Cuarenta volúmenes, fechados aproximadamente entre 1500 y 1750, acompañados de ocho cuadros de la colección —entre los que se encuentran algunas joyas pintadas por Tiziano, Velázquez y El Greco—, dan cuenta de la importancia de la bibliografía artística europea y de la difusión de las ideas renacentistas en Europa. Entre las últimas adquisiciones se encuentra la biblioteca de la familia Madrazo, a la que pertenecía el libro con el que hemos encabezado nuestro artículo, la novedosa gema de esta muestra a la que acompañan un folleto único escrito por el suegro y maestro de Velázquez, Francisco Pacheco, perteneciente al Arte de la pintura (1649), con anotaciones manuscritas del propio autor; los Discursos practicables, del aragonés Jusepe Martínez; o el Museo pictórico de Palomino. ¡Hasta el mismo Velázquez recurría para sus modelos pictóricos a ediciones ilustradas de la época como las Metamorfosis de Ovidio!

La sala se encuentra jalonada de joyas pertenecientes al género de las vidas de artistas, representado por la obra de Giorgio Vasari —que dio origen a la historia del arte como disciplina autónoma—, o los tratados más específicos sobre la perspectiva y la geometría de Daniele Barbaro o Alberto Durero.

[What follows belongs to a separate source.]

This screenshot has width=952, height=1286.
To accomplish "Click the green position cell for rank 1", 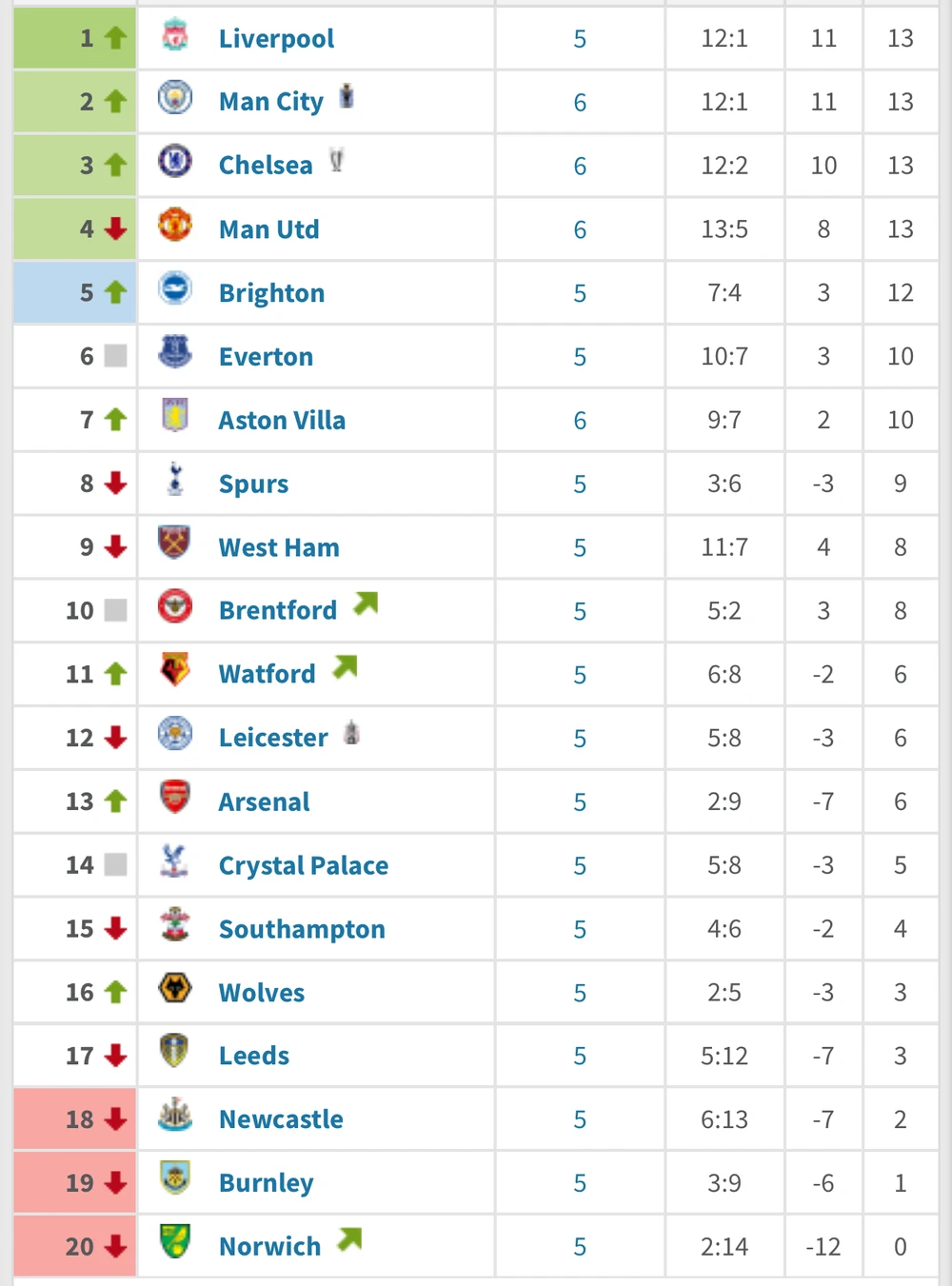I will [75, 38].
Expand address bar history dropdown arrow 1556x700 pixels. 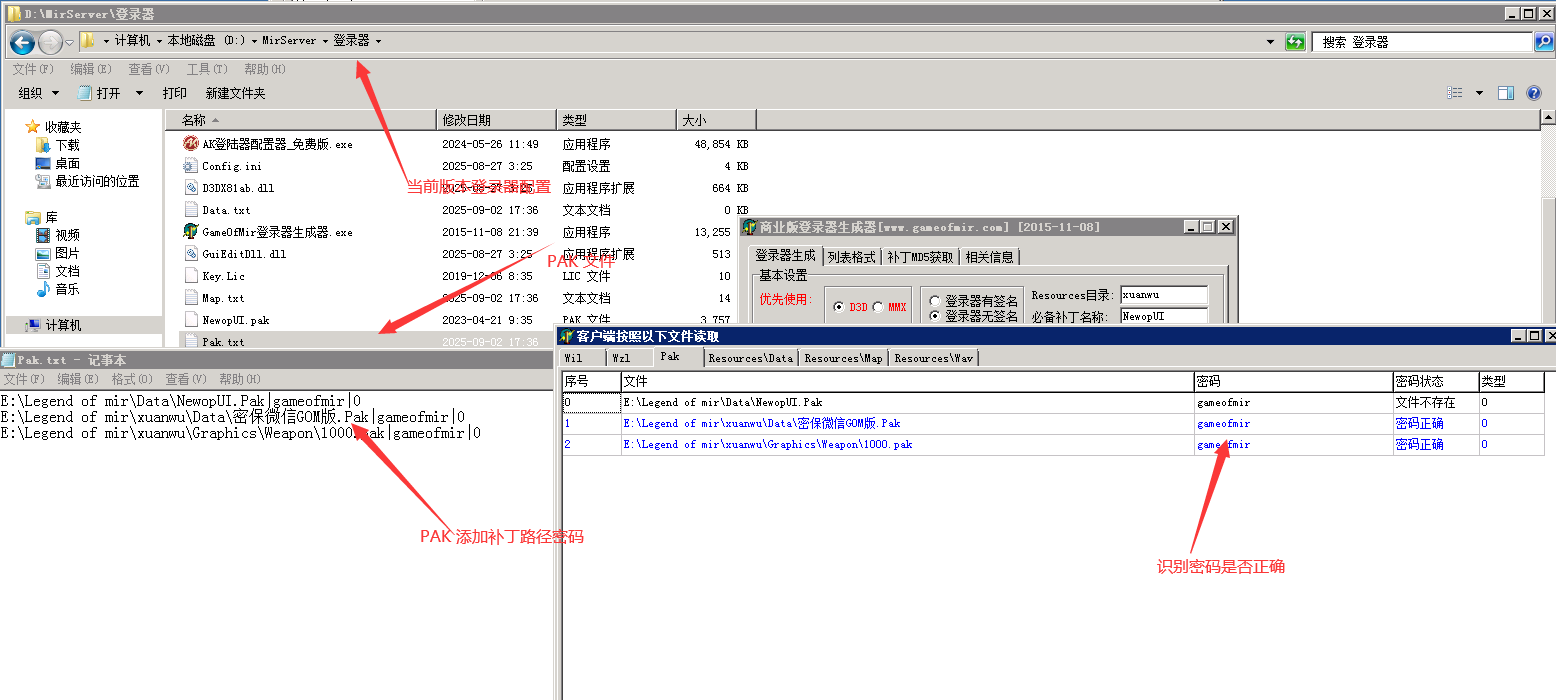[1270, 42]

El conocimiento de la historia y de la mitología grecolatina de la que hacían gala los primeros teóricos resultaba esencial para el despliegue de sus propuestas académicas, como el caso de Joachim Von Sandrart, que en su Academia del nobilísimo arte de la pintura (1683), muestra al pintor Zeuxis seleccionando las partes más hermosas de cinco doncellas de Crotona para pintar a Helena de Troya.

El humilde platero Juan de Arfe y Villafañe también se atrevió con la escritura y nos legó un delicioso tratado publicado en 1587, De varia commensuración, donde indaga en la cuestión de la medida, las relaciones numéricas y las proporciones que gobiernan la naturaleza, en especial la de la naturaleza humana, “la más perfecta realización de la armonía matemática del mundo”. No pensemos que este formidable ejercicio de la traslación del lienzo al libro impreso de las técnicas y la filosofía del arte trocaba un mínimo su suerte, porque nuestros artistas eran considerados meros artesanos, sujetos al pago de una serie de impuestos, siempre supeditados a una peyorativa condición social.

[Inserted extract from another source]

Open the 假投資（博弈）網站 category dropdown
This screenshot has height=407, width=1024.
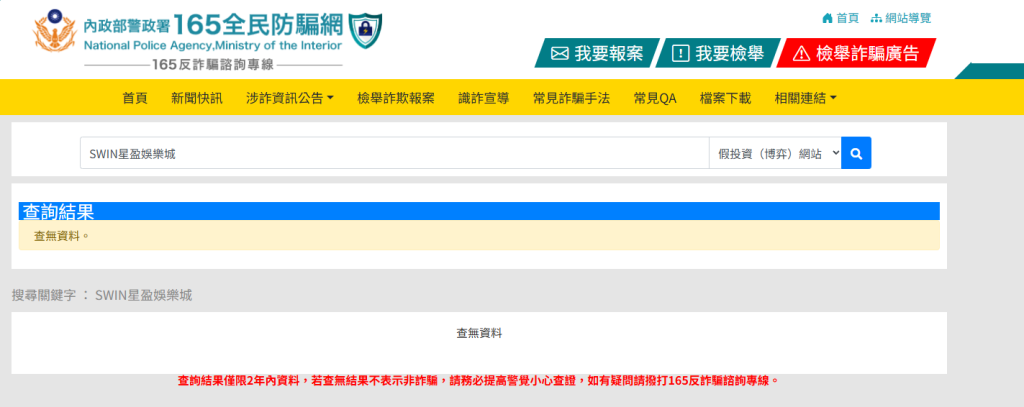pyautogui.click(x=775, y=153)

Nos parece obligado el paseo por el Museo del Prado para ojear estas primeras reflexiones sobre el hecho artístico, a manera de personal homenaje a ese esfuerzo. Desde que la autobiografía de Benvenuto Cellini se convirtió en uno de los libros pictóricos y de aventuras más apasionantes de todos los tiempos —“Todos los hombres de cualquier condición que hayan realizado algo ejemplar, o que se asemeje a la virtud, deberían escribir su vida con su propia mano”—, genios de la pintura como Salvador Dalí, Amedeo Modigliani, Jean Dubuffet, Wassily Kandinsky, Josef Albers, Mark Rothko, entre otros, han explorado las lindes de la escritura y de la pintura con los resultados conocidos: libros abiertos a todo el mundo, como los que escribió José García Hidalgo y que mostraban los principios para estudiar “el nobilísimo y real” arte de la pintura y que contiene la única representación conocida de una clase de desnudo en la España del Siglo de Oro.

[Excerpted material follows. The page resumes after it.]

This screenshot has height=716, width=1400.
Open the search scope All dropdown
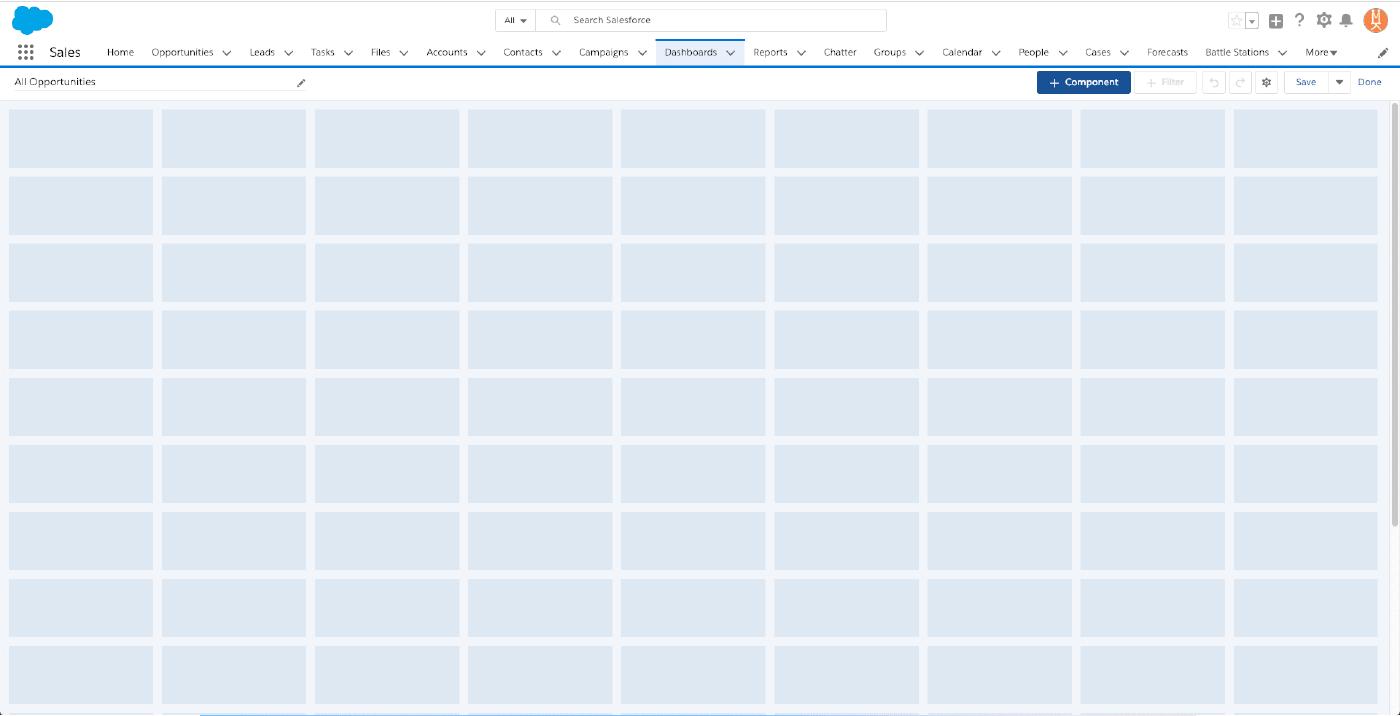click(515, 20)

Maravilla el grabado que contiene Architecture (1648), de Philibert de L’Orme, sobre el mal arquitecto, que carece de ojos, orejas y manos y que se encamina en un día tormentoso hacia una fortaleza gótica, completamente ajeno a la preceptiva clásica. Se me ocurren muchas analogías con el ámbito político, pero eso lo vamos a dejar para otro día: mientras los candidatos tratan de engañarnos, vociferantes en la carrera electoral, no falten a la cita con los padres de las bellas artes: igual los localizan representados en Los emblemas de Alciato bajo las especies alegóricas de la Avaricia, la Ambición o la Soberbia.